Below is list of participation of Montenegrin clubs by every season of WRHL.

| Club | 09 | 10 | 11 | 12 | 13 | 14 | 15 | 17 | 18 | 19 |
|---|---|---|---|---|---|---|---|---|---|---|
| Budućnost | 2 | 1 | 1 | 1 | 1 | 1 | 1 | 2 | 2 | 1 |
| Biseri | - | 6 | 6 | 7 | 8 | - | - | - | - | - |
| Danilovgrad | - | - | - | - | - | 6 | 2 | - | - | - |
| Rudar | - | - | - | - | - | - | - | - | - | 4 |

==Montenegrin women's handball clubs in European competitions==

Montenegrin women's handball clubs are participating in the EHF competitions since the season 1984/85.

▶ _Parts of the exercise_:
**1)** In the excerpt on Montenegrin women's handball clubs, reproduce the passage between "Below is list" and "the season 1984/85.", inclusive, replacing "participation" with "involvement".
**2)** Name every club listed in the WRHL participation table of the excerpt on Montenegrin women's handball clubs.
**3)** Continue the text on Montenegrin women's handball clubs from its final sentence.

▶ _Available data_:
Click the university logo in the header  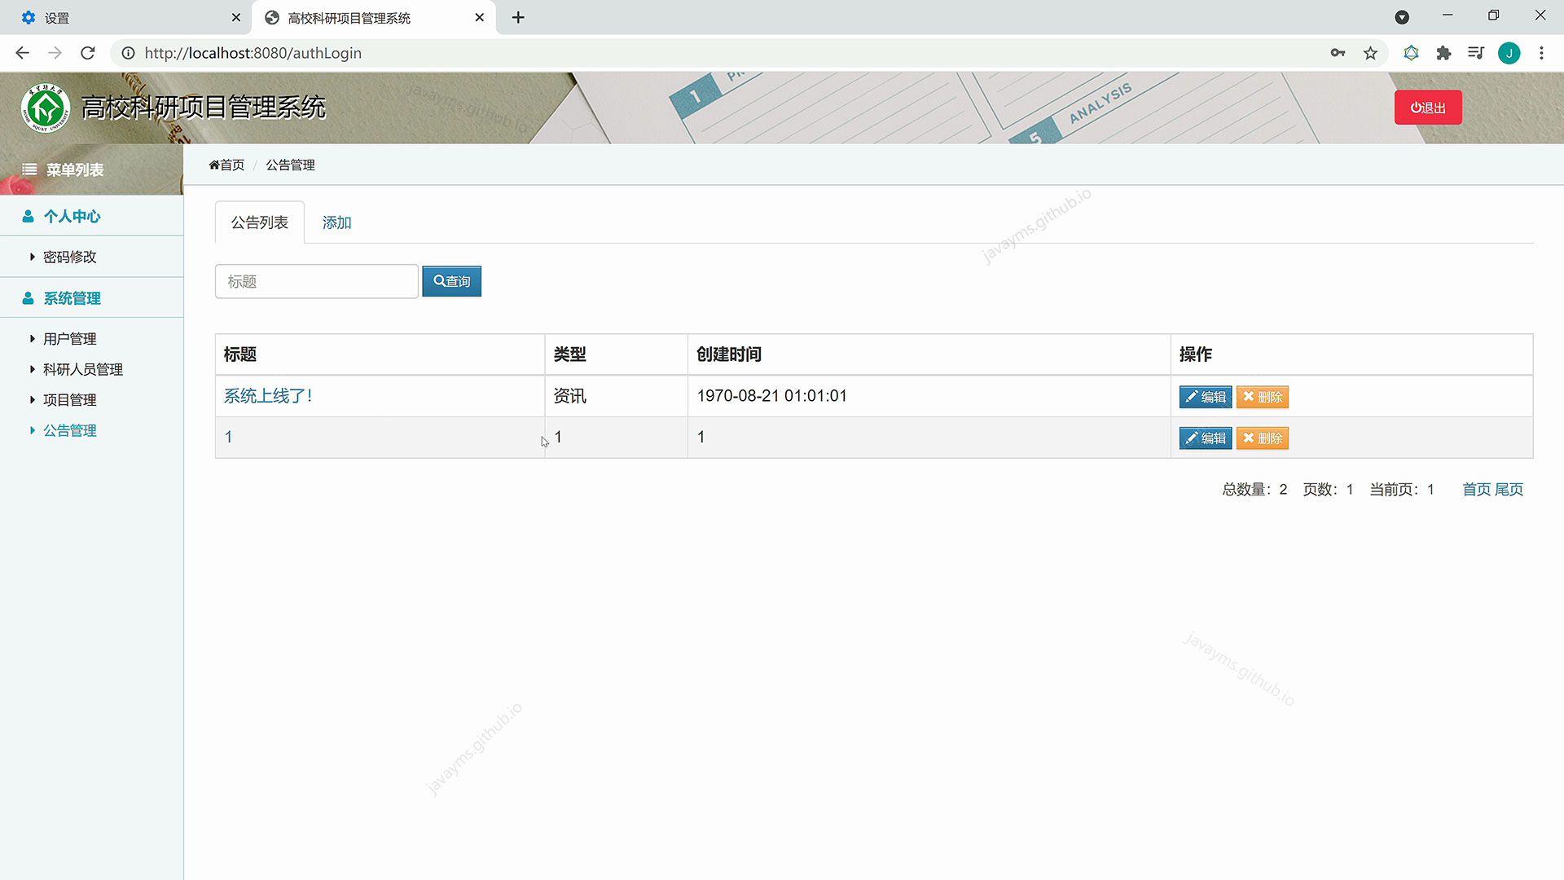tap(46, 107)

▶ _Responses_:
**1)**
Below is list of involvement of Montenegrin clubs by every season of WRHL.

| Club | 09 | 10 | 11 | 12 | 13 | 14 | 15 | 17 | 18 | 19 |
|---|---|---|---|---|---|---|---|---|---|---|
| Budućnost | 2 | 1 | 1 | 1 | 1 | 1 | 1 | 2 | 2 | 1 |
| Biseri | - | 6 | 6 | 7 | 8 | - | - | - | - | - |
| Danilovgrad | - | - | - | - | - | 6 | 2 | - | - | - |
| Rudar | - | - | - | - | - | - | - | - | - | 4 |

==Montenegrin women's handball clubs in European competitions==

Montenegrin women's handball clubs are participating in the EHF competitions since the season 1984/85.

**2)** Budućnost, Biseri, Danilovgrad, Rudar

**3)**
===Honours===
Montenegrin side ŽRK Budućnost Podgorica was successful in the European Cups and today is among the best and most-trophied European and global women's handball teams. They are most successful Montenegrin sports team in European Cups, too. ŽRK Budućnost won six European titles, and among them are:
- EHF Women's Champions League:
  - Winners: 2012, 2015
- Women's EHF Cup Winners' Cup:
  - Winners: 1985, 2006, 2010
- Women's EHF Cup:
  - Winners: 1987

===All time list===
Except ŽRK Budućnost, until today, representatives of Montenegro in women's EHF competitions were ŽRK Rudar Pljevlja, ŽRK Biseri Pljevlja, ŽRK Danilovgrad, ŽRK Nikšić and ŽRK Petrol Bonus Podgorica.

Majority of matches are played by ŽRK Budućnost Podgorica.

| Team | Seasons | G | W | D | L |
|---|---|---|---|---|---|
| ŽRK Budućnost Podgorica | 35 | 377 | 208 | 29 | 140 |
| ŽRK Biseri Pljevlja | 5 | 12 | 1 | 0 | 11 |
| ŽRK Danilovgrad | 4 | 8 | 1 | 1 | 6 |
| ŽRK Petrol Bonus Podgorica | 1 | 4 | 2 | 0 | 2 |
| ŽRK Nikšić | 1 | 4 | 1 | 0 | 3 |
| ŽRK Rudar Pljevlja | 1 | 2 | 0 | 0 | 2 |

As of the end of EHF competitions 2022–23 season.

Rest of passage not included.